» **DOCUMENT TEXT**:
· · ·
# 12 July Invitation



## Australianpr2017 (Jan 30, 2017)

When does the invitation get released, some particular time ?

Its not released till now !!


----------



## Gagz (Jul 3, 2016)

12 July Invitation was released around 13 hours back. Check the respective thread please.

Sent from my Redmi Note 3 using Tapatalk


----------



## seanzyc (Jul 3, 2017)

I dont know what do you mean by 'released'.
Do you mean the round report? or sending invitations?

All invitations are sent around 12:06 am. Emails might get delayed but certainly within 12-1 am.

Regarding round reports, they are generally released in one to two weeks after the invitation. Mostly on Friday but not certainly.


----------



## Gagz (Jul 3, 2016)

seanzyc said:


> I dont know what do you mean by 'released'.
> Do you mean the round report? or sending invitations?
> 
> All invitations are sent around 12:06 am. Emails might get delayed but certainly within 12-1 am.
> ...


I meant 'sending invitation'.

Unofficial round reports will be released in a day or two by iscaah or by other 3rd parties but official dibp round report generally gets released one day prior to the next invitation round.

Sent from my Redmi Note 3 using Tapatalk


----------



## vineetusa (Jul 12, 2017)

Are you worried that you have not received invitation. Same here my Submit date was 16-Mar-2017 and total points 65

Still did not get the invitation yet.


----------



## Maggie-May24 (May 19, 2015)

Australianpr2017 said:


> When does the invitation get released, some particular time ?
> 
> Its not released till now !!


If you're waiting for a 189 invitation with 60 points for occupation 2613xx, you will have a very long wait. The last time a 60-point EOI in this occupation was invited was Feb. 2016 and it was for an EOI from December 2015. You will need to increase your points if you want to have any chance for an invitation.


----------



## riteshsoni82 (Jul 12, 2017)

Hi,
Please update if anyone have got the invitation in July'17 round for 2613 code


----------



## Gagz (Jul 3, 2016)

riteshsoni82 said:


> Hi,
> Please update if anyone have got the invitation in July'17 round for 2613 code


Many have.
Check the respective thread or google myimmitracker.

Sent from my Redmi Note 3 using Tapatalk


----------



## sidd27 (Jul 13, 2017)

Gagz said:


> 12 July Invitation was released around 13 hours back. Check the respective thread please.
> 
> Sent from my Redmi Note 3 using Tapatalk


its been two months still you havent got your PR ??


----------



## Mehkarsh (Jul 13, 2017)

Hello All

Any ideas when can i likely get an invitation?
OCCUPATION: Valuer 224512
EOI Submitted: 22/06/2017 with 60 POINTS
No invitation on 12th July 2017 round.


----------



## asifbahrian (Jul 21, 2016)

*12 July*

According to my analysis July 12th results for 2613 Software and App Programmers

DoE : 26/4/2017 
Points : 70


----------
· · ·
» **EXERCISE REQUIREMENTS**:
1 - Repeat the stretch of the invitation thread from "## Mehkarsh (Jul" through "July 2017 round.".
2 - Name every user in the invitation thread whose post is quoted in a later reply.

» **RECORDED INFORMATION**:
· · ·
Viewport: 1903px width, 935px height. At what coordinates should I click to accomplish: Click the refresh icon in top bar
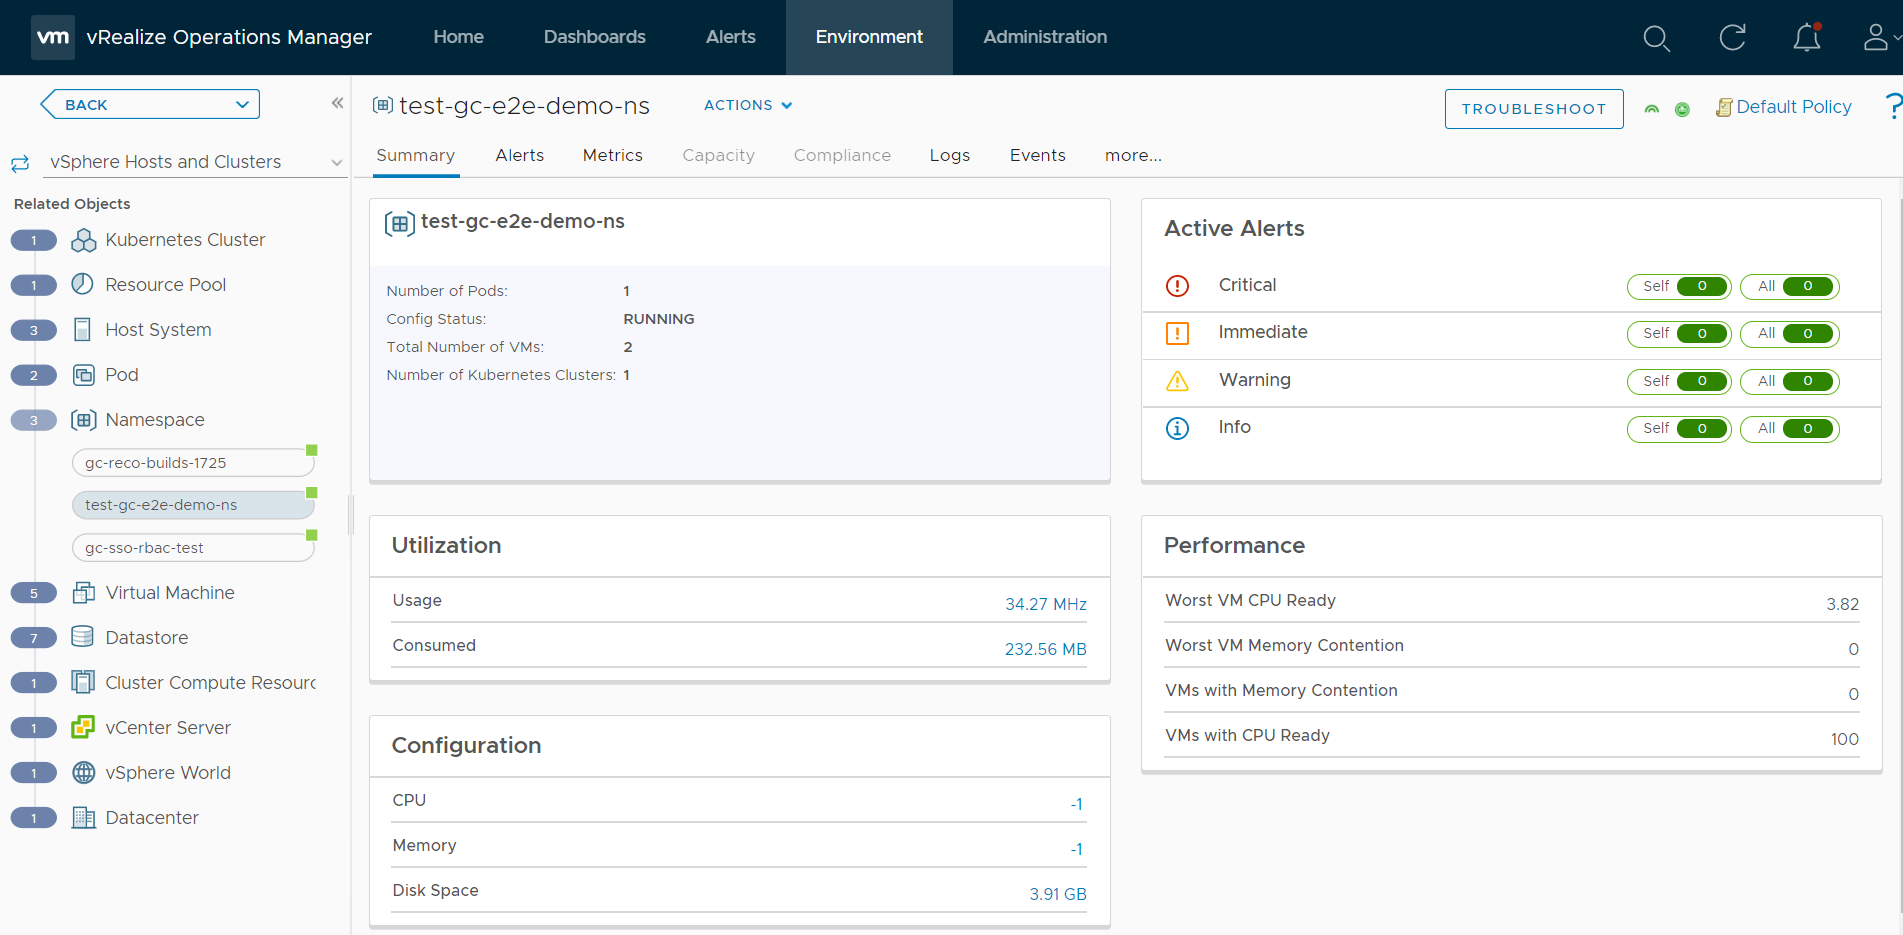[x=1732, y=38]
· · ·
» **THE RESULTS**:
1 -
## Mehkarsh (Jul 13, 2017)

Hello All

Any ideas when can i likely get an invitation?
OCCUPATION: Valuer 224512
EOI Submitted: 22/06/2017 with 60 POINTS
No invitation on 12th July 2017 round.

2 -
seanzyc
Australianpr2017
riteshsoni82
Gagz